* _Your task_: Verbatim copy, images excluded: write out each record shown below.

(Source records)
▼▼▼

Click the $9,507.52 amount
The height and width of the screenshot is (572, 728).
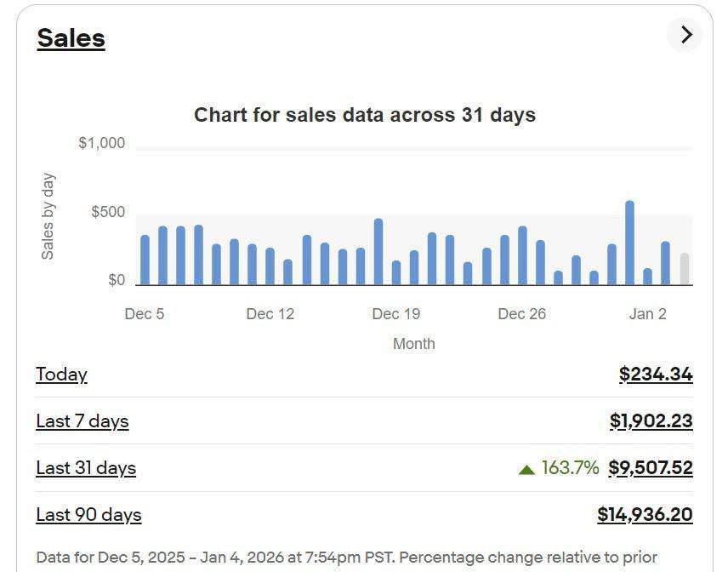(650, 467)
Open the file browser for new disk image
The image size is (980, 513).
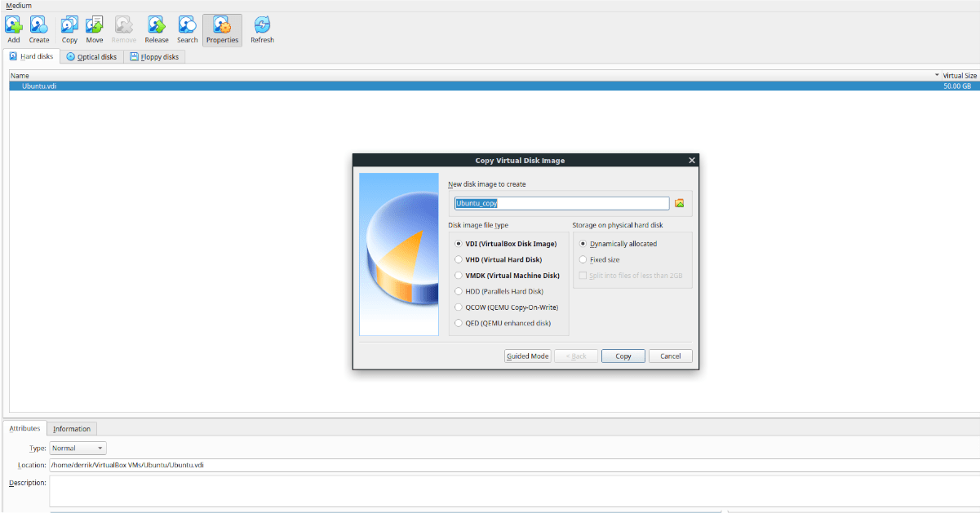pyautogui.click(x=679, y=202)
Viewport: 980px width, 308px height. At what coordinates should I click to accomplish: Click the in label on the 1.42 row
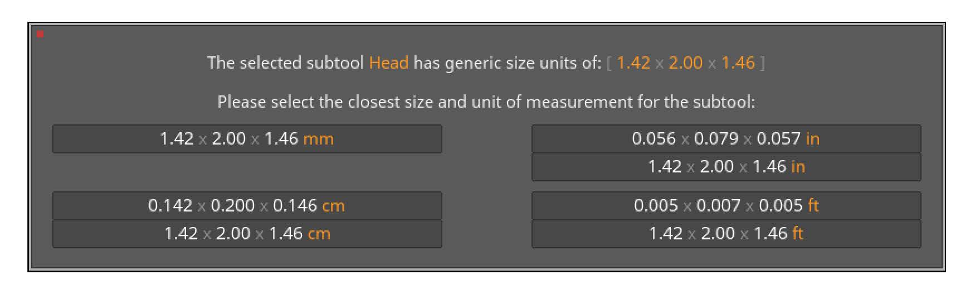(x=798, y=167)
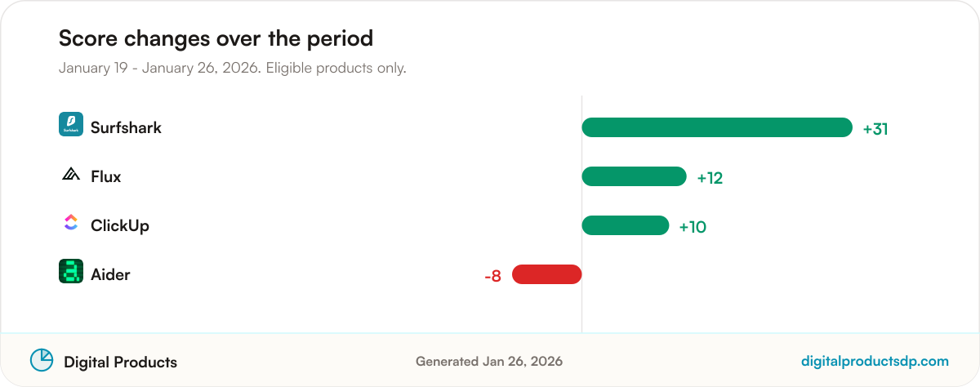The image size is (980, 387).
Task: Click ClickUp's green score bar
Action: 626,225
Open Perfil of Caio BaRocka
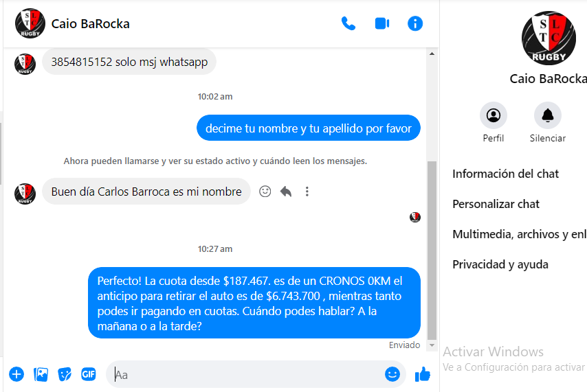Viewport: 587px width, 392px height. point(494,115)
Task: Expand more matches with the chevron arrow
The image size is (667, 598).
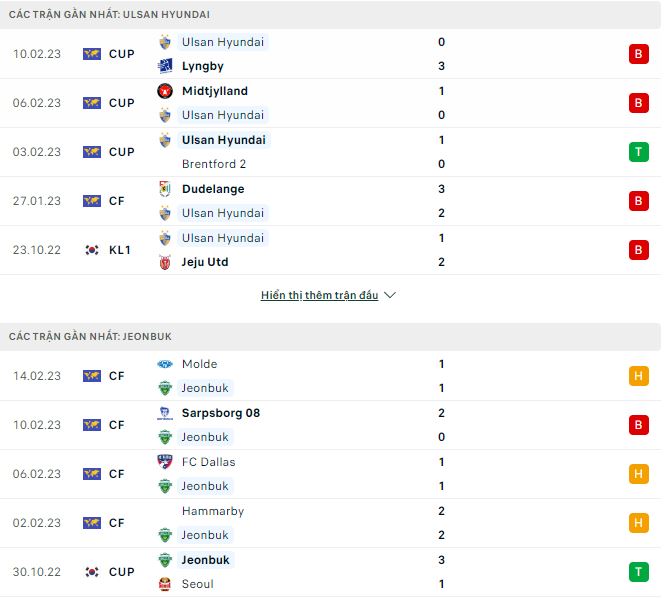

▲▲▲

* _Exercise result_:
Click the $9,507.52 amount
The height and width of the screenshot is (572, 728).
(650, 467)
Open the file browser for new disk image
The image size is (980, 513).
pyautogui.click(x=679, y=202)
Viewport: 980px width, 308px height. At what coordinates should I click to accomplish: Click the in label on the 1.42 row
(x=798, y=167)
The image size is (980, 387).
Task: Click ClickUp's green score bar
Action: 626,225
Open Perfil of Caio BaRocka
Viewport: 587px width, 392px height. point(494,115)
Task: Expand more matches with the chevron arrow
The image size is (667, 598).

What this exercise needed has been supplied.